Goodlatte, the most senior Republican in the Virginia congressional delegation, is known as a serious student of policy in Washington who keeps a close watch over state and local GOP politics.
President-elect Donald Trump easily carried his district, which stretches from the Shenandoah Valley to the Roanoke Valley and east to Lynchburg, the home of Liberty University.
Goodlatte, 64, is a devout Christian Scientist who hosts an annual Super Bowl Party at his home south of Roanoke, loves the Red Sox and aims to visit the homes of all the presidents, friends say. The father of two recently became a grandfather for the first time, softening him a bit, they say.
“A straight arrow,” his former law partner, Donald W. Huffman, said. “He loves his wife. He’s honest. He’s truthful.”
State Sen. Mark D. Obenshain (R-Rockingham) praised Goodlatte’s lack of pretention and said he is motivated to fundamentally change the way government works.
But he noted, “I probably would not pick Bob as the guy I would go out and have a couple of beers with.”

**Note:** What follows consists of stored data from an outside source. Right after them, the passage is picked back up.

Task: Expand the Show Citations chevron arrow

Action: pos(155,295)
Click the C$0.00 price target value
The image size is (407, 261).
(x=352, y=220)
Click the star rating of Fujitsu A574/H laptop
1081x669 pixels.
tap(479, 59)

The son of a manager of Friendly’s restaurants in Massachusetts, Goodlatte studied government at Bates College in Maine and earned a law degree from Washington and Lee University School of Law.
He ran for Congress in 1992 — with the help of Tim Phillips, now president of Americans for Prosperity — on a promise to serve only 12 years. He has since abandoned the pledge, saying everyone must agree to term limits for the policy to work.
Goodlatte was chairman of the Agriculture Committee before leading the Judiciary Committee. He rejected separate calls from within his party to try to impeach President Barack Obama and the IRS commissioner, saying there was insufficient evidence.
In his reelection bid last year, his Democratic opponent accused him of a conflict of interest because his wife owns stock in Roanoke Gas Company, and sits on its board of the company, which could benefit from an interstate pipeline under federal review.
Goodlatte’s top donors include Comcast, Facebook, the National Association of Broadcasters and Google parent company Alphabet, according to the nonpartisan Center for Responsive Politics, which tracks giving.
Griffith, the Republican congressman from Virginia, said Goodlatte plans to continue pressing for changes to the ethics office despite push back.
Whether he’s successful, “time will tell,” he said.
One of Goodlatte’s amendments did pass in a rules package.
Starting at 10 a.m. Thursday on the House floor, he will lead members in a recitation of the U.S. Constitution.